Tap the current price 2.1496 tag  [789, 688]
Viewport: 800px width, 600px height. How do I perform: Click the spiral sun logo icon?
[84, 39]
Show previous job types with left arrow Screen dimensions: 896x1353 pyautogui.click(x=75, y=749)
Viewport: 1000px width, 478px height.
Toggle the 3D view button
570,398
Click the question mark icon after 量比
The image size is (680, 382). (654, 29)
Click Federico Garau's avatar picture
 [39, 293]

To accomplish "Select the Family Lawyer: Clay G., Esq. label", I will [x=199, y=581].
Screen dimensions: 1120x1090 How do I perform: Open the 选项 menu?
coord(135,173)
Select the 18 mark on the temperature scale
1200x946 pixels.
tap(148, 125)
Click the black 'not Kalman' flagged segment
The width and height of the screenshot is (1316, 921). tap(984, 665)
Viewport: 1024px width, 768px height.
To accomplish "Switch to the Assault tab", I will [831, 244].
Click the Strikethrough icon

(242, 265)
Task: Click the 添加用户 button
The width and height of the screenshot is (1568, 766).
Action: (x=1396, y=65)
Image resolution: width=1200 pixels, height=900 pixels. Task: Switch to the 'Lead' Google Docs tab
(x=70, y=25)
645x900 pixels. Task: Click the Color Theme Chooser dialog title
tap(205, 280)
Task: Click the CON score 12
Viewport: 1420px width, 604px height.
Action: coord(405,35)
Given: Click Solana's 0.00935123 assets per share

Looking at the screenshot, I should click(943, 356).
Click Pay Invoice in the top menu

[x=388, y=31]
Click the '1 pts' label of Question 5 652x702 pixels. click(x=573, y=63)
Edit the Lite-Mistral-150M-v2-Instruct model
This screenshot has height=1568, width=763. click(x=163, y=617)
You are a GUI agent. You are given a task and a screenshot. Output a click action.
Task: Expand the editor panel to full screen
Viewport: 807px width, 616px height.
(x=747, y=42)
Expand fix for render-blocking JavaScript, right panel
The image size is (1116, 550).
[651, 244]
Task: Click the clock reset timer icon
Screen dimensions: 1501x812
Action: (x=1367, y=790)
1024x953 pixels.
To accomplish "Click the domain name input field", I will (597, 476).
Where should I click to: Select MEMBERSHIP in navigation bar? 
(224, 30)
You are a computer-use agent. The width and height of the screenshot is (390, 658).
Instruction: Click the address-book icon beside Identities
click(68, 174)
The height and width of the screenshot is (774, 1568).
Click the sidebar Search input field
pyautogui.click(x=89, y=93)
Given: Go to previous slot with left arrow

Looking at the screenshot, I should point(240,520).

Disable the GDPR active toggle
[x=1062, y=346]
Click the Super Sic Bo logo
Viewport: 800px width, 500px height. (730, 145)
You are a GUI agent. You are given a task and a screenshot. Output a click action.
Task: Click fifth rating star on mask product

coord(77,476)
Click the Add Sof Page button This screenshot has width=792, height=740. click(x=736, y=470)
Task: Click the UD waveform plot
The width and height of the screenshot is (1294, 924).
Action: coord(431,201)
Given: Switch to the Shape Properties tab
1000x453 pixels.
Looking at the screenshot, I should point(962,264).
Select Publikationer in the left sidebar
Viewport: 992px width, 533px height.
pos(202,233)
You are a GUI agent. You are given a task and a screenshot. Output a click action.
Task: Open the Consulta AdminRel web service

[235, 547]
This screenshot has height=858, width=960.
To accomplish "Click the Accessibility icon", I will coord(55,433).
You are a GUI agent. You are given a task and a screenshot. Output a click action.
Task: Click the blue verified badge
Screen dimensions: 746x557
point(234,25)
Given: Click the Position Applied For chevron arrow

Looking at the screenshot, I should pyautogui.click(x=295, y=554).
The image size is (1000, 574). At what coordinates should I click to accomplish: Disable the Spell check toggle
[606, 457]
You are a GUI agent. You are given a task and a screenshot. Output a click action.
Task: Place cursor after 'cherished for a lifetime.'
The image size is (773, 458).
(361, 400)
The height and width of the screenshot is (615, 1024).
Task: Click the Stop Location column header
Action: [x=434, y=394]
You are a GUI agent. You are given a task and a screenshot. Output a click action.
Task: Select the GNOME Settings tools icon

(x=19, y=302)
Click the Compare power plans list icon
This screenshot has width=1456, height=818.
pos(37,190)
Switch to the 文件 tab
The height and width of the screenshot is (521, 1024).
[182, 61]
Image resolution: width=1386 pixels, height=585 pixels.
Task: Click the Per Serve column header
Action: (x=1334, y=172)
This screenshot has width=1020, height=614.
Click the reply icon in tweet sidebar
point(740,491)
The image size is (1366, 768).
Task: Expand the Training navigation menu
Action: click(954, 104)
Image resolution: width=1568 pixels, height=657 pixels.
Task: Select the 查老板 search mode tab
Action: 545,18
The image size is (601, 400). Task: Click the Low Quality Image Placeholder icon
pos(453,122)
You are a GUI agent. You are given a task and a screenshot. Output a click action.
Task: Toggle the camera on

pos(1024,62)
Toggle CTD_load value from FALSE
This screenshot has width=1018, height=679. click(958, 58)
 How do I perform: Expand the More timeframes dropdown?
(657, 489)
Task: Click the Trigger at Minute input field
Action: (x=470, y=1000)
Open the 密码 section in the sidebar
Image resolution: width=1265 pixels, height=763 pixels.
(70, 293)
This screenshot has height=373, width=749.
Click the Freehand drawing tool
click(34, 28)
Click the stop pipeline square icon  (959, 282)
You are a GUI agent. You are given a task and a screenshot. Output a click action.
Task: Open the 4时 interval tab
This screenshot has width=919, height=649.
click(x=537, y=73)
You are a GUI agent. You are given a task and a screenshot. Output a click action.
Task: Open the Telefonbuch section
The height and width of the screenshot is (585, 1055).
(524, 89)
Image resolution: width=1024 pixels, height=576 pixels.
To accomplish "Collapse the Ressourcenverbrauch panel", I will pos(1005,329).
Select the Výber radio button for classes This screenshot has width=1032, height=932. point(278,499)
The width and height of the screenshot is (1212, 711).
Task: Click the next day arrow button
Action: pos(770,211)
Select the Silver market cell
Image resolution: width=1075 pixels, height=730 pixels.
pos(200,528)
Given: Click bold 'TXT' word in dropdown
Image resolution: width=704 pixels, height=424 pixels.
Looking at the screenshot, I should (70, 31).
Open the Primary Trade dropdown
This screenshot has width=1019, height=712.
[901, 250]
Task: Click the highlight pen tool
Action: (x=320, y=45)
______________________________
» **Exercise prompt**
Reproduce exactly the lines of the records above from the one with "Task: Click the blue verified badge" to the one with "Task: Place cursor", both included, and leave out everything else.

» **Exercise response**
Task: Click the blue verified badge
Screen dimensions: 746x557
point(234,25)
Given: Click the Position Applied For chevron arrow

Looking at the screenshot, I should pyautogui.click(x=295, y=554).
The image size is (1000, 574). At what coordinates should I click to accomplish: Disable the Spell check toggle
[606, 457]
You are a GUI agent. You are given a task and a screenshot. Output a click action.
Task: Place cursor after 'cherished for a lifetime.'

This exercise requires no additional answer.